═══ Extracted text ═══

Lloyds: Q4 2024 and F2024 Results Negatively Affected by Motor Finance Provisions; Structural Hedge Revenues to Boost Return on Tangible Equity by F2026
Banking OrganizationsOn 20 February 2025, Lloyds Banking Group (Lloyds or the Group) reported a net attributable profit of GBP 700 million in Q4 2024, significantly down from GBP 1.2 billion in Q4 2023, largely reflecting higher remediation costs, including GBP 700 million in provisions for motor finance, as well as higher loan impairment charges year over year (YOY) following provisions reversals in F2023.
For F2024, net attributable income totalled GBP 4,477 million, down 19% from GBP 5,518 in F2023, affected by lower net interest income (NII) YOY in addition to higher operating costs and the motor finance provision. As a result, the return on tangible equity (ROTE) was 12.3% in F2024 compared with 15.8% in F2023. Excluding the motor finance provisions, the ROTE was 14.0% in F2024. Morningstar DBRS considers Lloyds' F2024 results to be still strong, and the Group's capital remains solid with a CET1 ratio of 13.5% at the end of F2024, in line with 13.7% the year before.
The Group announced GBP 700 million in additional provisions to cover potential redress in light of the Court of Appeal decision taken in October 2024 on the motor finance commissions for Wrench, Johnson, and Hopcraft. As a result, total motor finance provisions to cover potential operational and legal expenses and redress costs totalled GBP 1,150 million, including the GBP 450 million provision provided in Q4 2023, which is related to the separate Financial Conduct Authority (FCA) review on motor finance discretionary commissions initiated in January 2024.
The potential negative impact of the FCA review and the Court of Appeal's rulings associated with motor financing commissions remains highly uncertain in Morningstar DBRS' view. We expect further clarity from the Court of Appeal case in early April 2025. Furthermore, the FCA plans to announce the next steps about its investigation of motor finance discretionary commissions in May. Morningstar DBRS still expects that the financial impact of these court rulings and the FCA review will be spread over time. Moreover, Lloyds took steps in provisioning for this matter in F2024 and F2023, and the Group has a strong earnings capacity and capital position to absorb additional provisions if required. Lloyds already has expertise in dealing with remediation, given its experience with payment protection insurance.

═══

Your instructions –
Continue the article on Lloyds' 2024 results, picking up after its final sentence. The rows that follow come from a separate, unrelated source.

═══ Data entries ═══

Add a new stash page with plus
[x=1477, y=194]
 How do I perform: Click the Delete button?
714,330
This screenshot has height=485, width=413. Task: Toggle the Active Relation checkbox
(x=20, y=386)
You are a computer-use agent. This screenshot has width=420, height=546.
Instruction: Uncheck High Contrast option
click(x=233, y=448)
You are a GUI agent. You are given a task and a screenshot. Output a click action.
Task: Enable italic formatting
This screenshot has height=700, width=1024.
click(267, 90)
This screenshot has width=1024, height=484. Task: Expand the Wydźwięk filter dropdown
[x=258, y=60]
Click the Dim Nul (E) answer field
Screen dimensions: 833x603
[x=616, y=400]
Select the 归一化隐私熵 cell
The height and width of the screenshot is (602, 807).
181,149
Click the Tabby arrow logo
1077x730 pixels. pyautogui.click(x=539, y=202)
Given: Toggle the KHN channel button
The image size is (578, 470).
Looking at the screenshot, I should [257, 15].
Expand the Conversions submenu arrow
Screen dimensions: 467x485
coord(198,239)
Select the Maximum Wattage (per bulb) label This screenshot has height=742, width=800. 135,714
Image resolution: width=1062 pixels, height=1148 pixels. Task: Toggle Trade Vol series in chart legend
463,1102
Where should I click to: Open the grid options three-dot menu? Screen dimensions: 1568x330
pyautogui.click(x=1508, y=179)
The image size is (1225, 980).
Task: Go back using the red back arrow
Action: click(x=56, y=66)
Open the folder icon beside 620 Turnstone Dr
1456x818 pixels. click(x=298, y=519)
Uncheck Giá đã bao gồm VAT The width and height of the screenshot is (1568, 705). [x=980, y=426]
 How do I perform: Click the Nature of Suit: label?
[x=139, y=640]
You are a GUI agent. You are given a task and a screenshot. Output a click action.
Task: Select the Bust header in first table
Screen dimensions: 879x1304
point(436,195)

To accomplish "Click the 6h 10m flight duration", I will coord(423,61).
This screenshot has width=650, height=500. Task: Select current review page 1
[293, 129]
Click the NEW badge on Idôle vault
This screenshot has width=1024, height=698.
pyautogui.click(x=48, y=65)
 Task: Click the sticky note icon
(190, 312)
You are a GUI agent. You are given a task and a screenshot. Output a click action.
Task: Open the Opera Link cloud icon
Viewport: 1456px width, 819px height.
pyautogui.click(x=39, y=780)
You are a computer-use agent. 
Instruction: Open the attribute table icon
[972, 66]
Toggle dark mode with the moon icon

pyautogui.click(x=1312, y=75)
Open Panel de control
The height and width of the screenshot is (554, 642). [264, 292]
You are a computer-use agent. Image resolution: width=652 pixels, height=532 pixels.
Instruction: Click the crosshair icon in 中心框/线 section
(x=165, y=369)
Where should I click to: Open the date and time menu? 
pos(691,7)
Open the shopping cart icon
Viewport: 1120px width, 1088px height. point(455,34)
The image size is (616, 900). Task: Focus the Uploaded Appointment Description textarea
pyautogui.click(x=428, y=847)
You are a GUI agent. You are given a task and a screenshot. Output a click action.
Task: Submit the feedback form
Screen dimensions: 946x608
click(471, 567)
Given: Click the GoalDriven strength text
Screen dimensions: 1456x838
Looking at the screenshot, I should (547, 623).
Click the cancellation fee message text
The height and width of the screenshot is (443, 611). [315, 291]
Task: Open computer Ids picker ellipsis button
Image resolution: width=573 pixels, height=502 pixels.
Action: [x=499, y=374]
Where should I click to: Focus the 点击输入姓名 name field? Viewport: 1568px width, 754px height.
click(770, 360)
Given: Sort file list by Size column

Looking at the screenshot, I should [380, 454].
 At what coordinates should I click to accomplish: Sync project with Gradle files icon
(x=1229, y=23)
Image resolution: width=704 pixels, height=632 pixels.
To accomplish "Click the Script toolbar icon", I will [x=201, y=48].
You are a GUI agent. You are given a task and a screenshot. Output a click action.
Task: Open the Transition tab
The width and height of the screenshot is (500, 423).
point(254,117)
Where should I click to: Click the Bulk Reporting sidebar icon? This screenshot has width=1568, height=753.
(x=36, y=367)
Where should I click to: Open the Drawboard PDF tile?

═══

Result –
Besides the update on the motor finance issue, the Group also updated the market on the second phase of its strategic objectives for 2025-26. Lloyds expects revenues to grow significantly in the next two years, supported by a higher contribution from the structural hedge. As a result, the Group is guiding for a higher NII in F2025 than in F2024 and for the ROTE to remain at 13.5% in F2025 and to be higher than 15% in F2026. The CET1 is expected to remain stable in F2025 at 13.5% and to decrease to 13.0% in F2026 by distributing excess capital to shareholders.
Lloyds' F2024 operating income was 3.0% lower YOY, largely reflecting a 7.7% decrease in NII. This largely reflected strong domestic mortgage competition and deposits repricing at higher rates, which was not fully offset by revenues from the structural hedge. The banking net interest margin (NIM) was 2.95% in F2024, down from 3.11% in F2023, although pressure in NIM eased in recent quarters and has slightly improved quarter over quarter since Q2 2024. Remediation costs of GBP 899 million included the additional GBP 700 million related to motor finance, up from GBP 675 million in F2023. Excluding remediation costs, statutory operating expenses were 5.5% higher YOY, driven by inflationary pressures and further IT investments. This included significantly lower restructuring costs of GBP 40 million compared with GBP 154 million in F2023.
Asset quality remained strong in F2024 and Stage 3 loans were down around 11% YOY, representing 2% of gross loans at the end of F2024, which improved from 2.2% the year before. The Group`s cost of risk (as calculated by Morningstar DBRS) was a low 9 basis points (bps) in F2024, similar to 7 bps in F2023.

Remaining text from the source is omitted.